• _Your instructions_:
Could you write out the records below exactly, without omitting a line?

(Collected data entries)
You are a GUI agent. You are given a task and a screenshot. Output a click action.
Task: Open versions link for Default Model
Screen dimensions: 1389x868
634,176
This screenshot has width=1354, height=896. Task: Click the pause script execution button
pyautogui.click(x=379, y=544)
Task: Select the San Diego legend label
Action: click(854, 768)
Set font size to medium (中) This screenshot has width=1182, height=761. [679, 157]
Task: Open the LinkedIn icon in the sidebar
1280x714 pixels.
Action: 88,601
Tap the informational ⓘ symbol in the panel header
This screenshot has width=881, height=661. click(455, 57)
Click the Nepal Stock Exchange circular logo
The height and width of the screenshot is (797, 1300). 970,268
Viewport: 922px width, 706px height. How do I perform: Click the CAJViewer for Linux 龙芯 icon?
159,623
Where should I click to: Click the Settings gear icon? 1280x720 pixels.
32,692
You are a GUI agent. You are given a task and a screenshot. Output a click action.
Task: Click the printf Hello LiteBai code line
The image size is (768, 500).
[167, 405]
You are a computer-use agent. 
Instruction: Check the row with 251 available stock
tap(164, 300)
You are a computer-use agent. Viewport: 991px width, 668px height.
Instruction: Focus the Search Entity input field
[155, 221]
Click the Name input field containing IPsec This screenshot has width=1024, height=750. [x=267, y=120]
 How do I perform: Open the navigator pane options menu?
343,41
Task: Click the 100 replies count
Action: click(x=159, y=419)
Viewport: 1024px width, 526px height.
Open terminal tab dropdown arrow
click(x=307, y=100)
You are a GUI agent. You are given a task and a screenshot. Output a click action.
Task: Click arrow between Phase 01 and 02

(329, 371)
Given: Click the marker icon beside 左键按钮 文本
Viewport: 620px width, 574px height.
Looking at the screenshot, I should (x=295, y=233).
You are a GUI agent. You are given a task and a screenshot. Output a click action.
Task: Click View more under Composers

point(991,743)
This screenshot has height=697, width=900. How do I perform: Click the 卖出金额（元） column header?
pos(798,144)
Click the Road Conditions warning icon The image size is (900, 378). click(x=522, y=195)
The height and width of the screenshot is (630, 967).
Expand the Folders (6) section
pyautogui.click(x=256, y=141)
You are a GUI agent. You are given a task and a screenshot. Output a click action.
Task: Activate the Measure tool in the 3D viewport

• _Answer_:
You are a GUI agent. You are given a task and a screenshot. Output a click action.
Task: Open versions link for Default Model
Screen dimensions: 1389x868
634,176
This screenshot has width=1354, height=896. Task: Click the pause script execution button
pyautogui.click(x=379, y=544)
Task: Select the San Diego legend label
Action: click(854, 768)
Set font size to medium (中) This screenshot has width=1182, height=761. [679, 157]
Task: Open the LinkedIn icon in the sidebar
1280x714 pixels.
Action: 88,601
Tap the informational ⓘ symbol in the panel header
This screenshot has width=881, height=661. click(455, 57)
Click the Nepal Stock Exchange circular logo
The height and width of the screenshot is (797, 1300). 970,268
Viewport: 922px width, 706px height. How do I perform: Click the CAJViewer for Linux 龙芯 icon?
159,623
Where should I click to: Click the Settings gear icon? 1280x720 pixels.
32,692
You are a GUI agent. You are given a task and a screenshot. Output a click action.
Task: Click the printf Hello LiteBai code line
The image size is (768, 500).
[167, 405]
You are a computer-use agent. 
Instruction: Check the row with 251 available stock
tap(164, 300)
You are a computer-use agent. Viewport: 991px width, 668px height.
Instruction: Focus the Search Entity input field
[155, 221]
Click the Name input field containing IPsec This screenshot has width=1024, height=750. [x=267, y=120]
 How do I perform: Open the navigator pane options menu?
343,41
Task: Click the 100 replies count
Action: click(x=159, y=419)
Viewport: 1024px width, 526px height.
Open terminal tab dropdown arrow
click(x=307, y=100)
You are a GUI agent. You are given a task and a screenshot. Output a click action.
Task: Click arrow between Phase 01 and 02

(329, 371)
Given: Click the marker icon beside 左键按钮 文本
Viewport: 620px width, 574px height.
Looking at the screenshot, I should (x=295, y=233).
You are a GUI agent. You are given a task and a screenshot. Output a click action.
Task: Click View more under Composers

point(991,743)
This screenshot has height=697, width=900. How do I perform: Click the 卖出金额（元） column header?
pos(798,144)
Click the Road Conditions warning icon The image size is (900, 378). click(x=522, y=195)
The height and width of the screenshot is (630, 967).
Expand the Folders (6) section
pyautogui.click(x=256, y=141)
You are a GUI agent. You are given a task and a screenshot. Output a click action.
Task: Activate the Measure tool in the 3D viewport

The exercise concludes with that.